> **Collection entries**:
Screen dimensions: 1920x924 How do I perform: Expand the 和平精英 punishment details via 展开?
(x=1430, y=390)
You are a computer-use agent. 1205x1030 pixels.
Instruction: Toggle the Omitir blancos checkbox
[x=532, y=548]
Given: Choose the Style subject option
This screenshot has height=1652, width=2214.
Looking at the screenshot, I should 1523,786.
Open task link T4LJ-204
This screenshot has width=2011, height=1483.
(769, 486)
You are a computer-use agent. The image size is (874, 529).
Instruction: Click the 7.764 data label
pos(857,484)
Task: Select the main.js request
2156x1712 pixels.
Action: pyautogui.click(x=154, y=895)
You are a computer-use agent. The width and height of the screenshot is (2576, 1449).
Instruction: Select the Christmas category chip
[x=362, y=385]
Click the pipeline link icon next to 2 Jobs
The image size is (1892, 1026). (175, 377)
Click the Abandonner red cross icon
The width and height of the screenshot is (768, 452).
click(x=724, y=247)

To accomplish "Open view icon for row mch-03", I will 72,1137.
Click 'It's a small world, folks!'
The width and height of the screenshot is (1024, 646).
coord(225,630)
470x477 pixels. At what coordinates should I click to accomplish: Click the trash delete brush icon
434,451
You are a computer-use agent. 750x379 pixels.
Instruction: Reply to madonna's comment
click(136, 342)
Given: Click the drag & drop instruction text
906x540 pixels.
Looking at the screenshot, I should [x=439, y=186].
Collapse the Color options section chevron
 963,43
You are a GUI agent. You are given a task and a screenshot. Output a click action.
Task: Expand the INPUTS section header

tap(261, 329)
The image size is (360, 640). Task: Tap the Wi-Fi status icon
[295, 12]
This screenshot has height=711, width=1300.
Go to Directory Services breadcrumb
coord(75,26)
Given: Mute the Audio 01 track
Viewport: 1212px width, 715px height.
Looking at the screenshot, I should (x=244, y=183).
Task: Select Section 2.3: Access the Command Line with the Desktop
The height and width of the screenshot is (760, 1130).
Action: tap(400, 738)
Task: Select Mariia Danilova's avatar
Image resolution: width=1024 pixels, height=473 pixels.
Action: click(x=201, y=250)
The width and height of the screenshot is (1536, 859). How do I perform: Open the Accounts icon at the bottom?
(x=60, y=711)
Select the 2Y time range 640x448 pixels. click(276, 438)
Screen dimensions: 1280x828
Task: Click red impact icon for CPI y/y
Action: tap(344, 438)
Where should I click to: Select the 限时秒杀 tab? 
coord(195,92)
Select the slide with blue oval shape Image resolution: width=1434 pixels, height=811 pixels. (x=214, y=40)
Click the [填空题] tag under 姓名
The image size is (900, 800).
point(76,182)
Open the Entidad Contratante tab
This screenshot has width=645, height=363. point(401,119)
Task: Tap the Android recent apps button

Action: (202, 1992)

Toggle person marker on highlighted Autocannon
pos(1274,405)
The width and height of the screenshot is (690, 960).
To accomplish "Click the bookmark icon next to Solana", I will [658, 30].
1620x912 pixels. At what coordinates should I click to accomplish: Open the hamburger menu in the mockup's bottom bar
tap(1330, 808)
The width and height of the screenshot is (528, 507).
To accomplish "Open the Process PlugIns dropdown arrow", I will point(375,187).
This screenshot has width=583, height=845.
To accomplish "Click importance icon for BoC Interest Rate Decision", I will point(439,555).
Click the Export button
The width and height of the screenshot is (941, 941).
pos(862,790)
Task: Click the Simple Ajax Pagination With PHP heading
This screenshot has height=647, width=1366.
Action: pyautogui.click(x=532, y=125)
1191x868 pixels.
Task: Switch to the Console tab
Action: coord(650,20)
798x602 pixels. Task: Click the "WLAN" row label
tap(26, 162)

> **Objective**:
Reproduce all of the records above line for line, without changing anything.

> **The reply**:
Screen dimensions: 1920x924 How do I perform: Expand the 和平精英 punishment details via 展开?
(x=1430, y=390)
You are a computer-use agent. 1205x1030 pixels.
Instruction: Toggle the Omitir blancos checkbox
[x=532, y=548]
Given: Choose the Style subject option
This screenshot has height=1652, width=2214.
Looking at the screenshot, I should 1523,786.
Open task link T4LJ-204
This screenshot has width=2011, height=1483.
(769, 486)
You are a computer-use agent. The image size is (874, 529).
Instruction: Click the 7.764 data label
pos(857,484)
Task: Select the main.js request
2156x1712 pixels.
Action: pyautogui.click(x=154, y=895)
You are a computer-use agent. The width and height of the screenshot is (2576, 1449).
Instruction: Select the Christmas category chip
[x=362, y=385]
Click the pipeline link icon next to 2 Jobs
The image size is (1892, 1026). (175, 377)
Click the Abandonner red cross icon
The width and height of the screenshot is (768, 452).
click(x=724, y=247)

To accomplish "Open view icon for row mch-03", I will 72,1137.
Click 'It's a small world, folks!'
The width and height of the screenshot is (1024, 646).
coord(225,630)
470x477 pixels. At what coordinates should I click to accomplish: Click the trash delete brush icon
434,451
You are a computer-use agent. 750x379 pixels.
Instruction: Reply to madonna's comment
click(136, 342)
Given: Click the drag & drop instruction text
906x540 pixels.
Looking at the screenshot, I should [x=439, y=186].
Collapse the Color options section chevron
 963,43
You are a GUI agent. You are given a task and a screenshot. Output a click action.
Task: Expand the INPUTS section header

tap(261, 329)
The image size is (360, 640). Task: Tap the Wi-Fi status icon
[295, 12]
This screenshot has height=711, width=1300.
Go to Directory Services breadcrumb
coord(75,26)
Given: Mute the Audio 01 track
Viewport: 1212px width, 715px height.
Looking at the screenshot, I should (x=244, y=183).
Task: Select Section 2.3: Access the Command Line with the Desktop
The height and width of the screenshot is (760, 1130).
Action: tap(400, 738)
Task: Select Mariia Danilova's avatar
Image resolution: width=1024 pixels, height=473 pixels.
Action: click(x=201, y=250)
The width and height of the screenshot is (1536, 859). How do I perform: Open the Accounts icon at the bottom?
(x=60, y=711)
Select the 2Y time range 640x448 pixels. click(276, 438)
Screen dimensions: 1280x828
Task: Click red impact icon for CPI y/y
Action: tap(344, 438)
Where should I click to: Select the 限时秒杀 tab? 
coord(195,92)
Select the slide with blue oval shape Image resolution: width=1434 pixels, height=811 pixels. (x=214, y=40)
Click the [填空题] tag under 姓名
The image size is (900, 800).
point(76,182)
Open the Entidad Contratante tab
This screenshot has width=645, height=363. point(401,119)
Task: Tap the Android recent apps button

Action: (202, 1992)

Toggle person marker on highlighted Autocannon
pos(1274,405)
The width and height of the screenshot is (690, 960).
To accomplish "Click the bookmark icon next to Solana", I will [658, 30].
1620x912 pixels. At what coordinates should I click to accomplish: Open the hamburger menu in the mockup's bottom bar
tap(1330, 808)
The width and height of the screenshot is (528, 507).
To accomplish "Open the Process PlugIns dropdown arrow", I will point(375,187).
This screenshot has width=583, height=845.
To accomplish "Click importance icon for BoC Interest Rate Decision", I will point(439,555).
Click the Export button
The width and height of the screenshot is (941, 941).
pos(862,790)
Task: Click the Simple Ajax Pagination With PHP heading
This screenshot has height=647, width=1366.
Action: pyautogui.click(x=532, y=125)
1191x868 pixels.
Task: Switch to the Console tab
Action: coord(650,20)
798x602 pixels. Task: Click the "WLAN" row label
tap(26, 162)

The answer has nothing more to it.